Elle regarda sa montre. Il lui restait un peu moins d'un quart d'heure avant la fin de la pause déjeuné. Un instant, Ayako fut tenté de sécher les cours et de rester sur le toit à rêvasser, mais elle se rappela qu'elle avait cours d'anglais et qu'il s'agissait d'une matière dont elle ne pouvait pas vraiment se passer dans la mesure où toutes ses chansons étaient en anglais.

Elle soupira et sélectionna une chanson suffisamment longue pour la mettre en retard. Un prétexte comme un autre pour arriver le plus tard possible en cours. De toute façon, la prof était elle aussi régulièrement en retard.

La chanson défilait tranquillement lorsque tout à coup, un écouteur lui fut arraché. La surprise fut telle qu'Ayako en cria et se tourna précipitamment vers le responsable. C'était Hiruma, appuyé négligemment appuyé contre le mur, l'écouteur volé dans l'oreille.

« Mais qu'est-ce que tu fais-là ? s'exclama-t-elle. Tu m'as fait peur, pauvre crétin ! »

- C'est du death ? demanda le quarterback en désignant l'écouteur.

- Hein ? Non, c'est pas du death, c'est du symphonic !

- Le type chante en death.

- Et alors ? Ça veut pas dire que ça en est ! Chanter en voix death est assez courant dans le metal. Tu devrais le savoir quand même. »

Ayako fronça alors les sourcils, comme si elle s'était rappelée de quelque chose.

« Ceci dit… commença-t-elle, il me semble que le batteur et le bassiste viennent du milieu du death metal, alors il se peut qu'il y ait des sonorités similaires…

- Héhéhéhé ! Je commence à avoir l'oreille, fuckin'musicienne.

- Faut croire, ouais. »

Ils restèrent un moment silencieux, écoutant la chanson qui défilait. La sonnerie résonna dans l'école. Ayako éteignit son lecteur et reprit possession de ses écouteurs.

« Maintenant, si tu me disais ce que tu étais vraiment venu faire ici ? demanda-t-elle. T'es pas censé t'entraîner en vue du match contre Ôjô ?

- Y'a pas entraînement aujourd'hui, répondit Hiruma.

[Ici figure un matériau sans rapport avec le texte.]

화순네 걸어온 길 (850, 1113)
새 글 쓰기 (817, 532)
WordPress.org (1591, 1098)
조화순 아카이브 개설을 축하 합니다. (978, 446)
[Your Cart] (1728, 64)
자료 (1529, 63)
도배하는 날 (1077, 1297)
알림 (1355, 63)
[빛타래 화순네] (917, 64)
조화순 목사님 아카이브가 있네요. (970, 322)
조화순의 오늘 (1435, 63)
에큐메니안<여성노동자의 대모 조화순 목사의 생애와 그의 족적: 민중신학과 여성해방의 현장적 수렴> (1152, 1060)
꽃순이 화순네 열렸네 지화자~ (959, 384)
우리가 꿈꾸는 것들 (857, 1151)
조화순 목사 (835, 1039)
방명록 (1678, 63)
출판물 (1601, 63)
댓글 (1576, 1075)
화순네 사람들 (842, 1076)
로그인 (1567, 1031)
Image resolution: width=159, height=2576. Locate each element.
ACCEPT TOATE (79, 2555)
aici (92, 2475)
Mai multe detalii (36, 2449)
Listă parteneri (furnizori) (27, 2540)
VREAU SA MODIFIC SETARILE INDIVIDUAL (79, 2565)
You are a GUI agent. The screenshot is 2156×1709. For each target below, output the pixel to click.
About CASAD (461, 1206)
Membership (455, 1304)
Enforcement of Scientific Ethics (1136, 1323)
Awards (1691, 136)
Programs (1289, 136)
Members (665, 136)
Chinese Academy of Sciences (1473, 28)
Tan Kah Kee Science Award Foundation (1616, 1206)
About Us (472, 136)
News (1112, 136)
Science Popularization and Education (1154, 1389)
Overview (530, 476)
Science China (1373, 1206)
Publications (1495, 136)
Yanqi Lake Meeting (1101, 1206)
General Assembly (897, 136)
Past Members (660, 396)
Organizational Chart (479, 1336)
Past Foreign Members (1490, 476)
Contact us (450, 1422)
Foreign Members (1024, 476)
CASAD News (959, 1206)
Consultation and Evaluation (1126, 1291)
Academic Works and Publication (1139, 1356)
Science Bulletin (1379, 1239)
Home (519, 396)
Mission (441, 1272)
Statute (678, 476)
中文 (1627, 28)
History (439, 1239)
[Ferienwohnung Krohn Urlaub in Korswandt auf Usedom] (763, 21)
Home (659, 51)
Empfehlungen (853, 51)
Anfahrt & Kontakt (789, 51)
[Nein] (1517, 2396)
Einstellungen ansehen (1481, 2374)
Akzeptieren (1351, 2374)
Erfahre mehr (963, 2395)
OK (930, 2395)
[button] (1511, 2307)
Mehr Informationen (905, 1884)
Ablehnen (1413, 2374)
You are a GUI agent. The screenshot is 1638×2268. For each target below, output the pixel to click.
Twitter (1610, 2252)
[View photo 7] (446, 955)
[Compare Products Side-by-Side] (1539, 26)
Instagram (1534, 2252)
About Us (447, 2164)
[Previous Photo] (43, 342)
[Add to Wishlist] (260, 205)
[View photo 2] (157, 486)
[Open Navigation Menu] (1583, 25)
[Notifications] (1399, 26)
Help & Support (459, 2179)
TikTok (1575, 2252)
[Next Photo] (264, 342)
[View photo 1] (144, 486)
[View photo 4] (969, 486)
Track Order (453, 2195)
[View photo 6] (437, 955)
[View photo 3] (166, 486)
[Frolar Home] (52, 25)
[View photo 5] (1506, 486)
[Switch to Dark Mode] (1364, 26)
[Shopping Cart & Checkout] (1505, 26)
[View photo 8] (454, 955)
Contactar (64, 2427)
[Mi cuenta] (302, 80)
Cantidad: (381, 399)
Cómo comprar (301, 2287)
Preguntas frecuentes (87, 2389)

- Oh ! Tu es capable de laisser un jour de repos à tes joueurs ? Ça me surprend venant de toi.

- Le corps a ses limites, fuckin'musicienne. Le match contre Shinryûji a laissé des traces.

- Vu comme ça…

- T'en es où avec ton groupe ? Ton nouveau guitariste s'est bien intégré ?

- J'avais beaucoup de travail ces derniers temps. On n'a pas pu répéter. Mais attends… comment tu sais qu'on a un nouveau guitariste ?

- T'as bien viré le fuckin'albinos, non ?

- Et alors ? Il me semble pas avoir dit que j'en avais trouvé un nouveau. »

Hiruma rit et sortit de sa poche un petit cahier noir. Il le feuilleta allègrement.

« Utagoe Ren, lit-il. Quatorze ans, né un quatorze novembre, fils de Utagoe Natsumi et…

- T'es vraiment qu'un sale type ! s'écria Ayako en se relevant. T'es allé jusqu'à faire des recherches sur Ren ! Je t'avais pourtant dit de ne pas en faire sur les membres de mon groupe !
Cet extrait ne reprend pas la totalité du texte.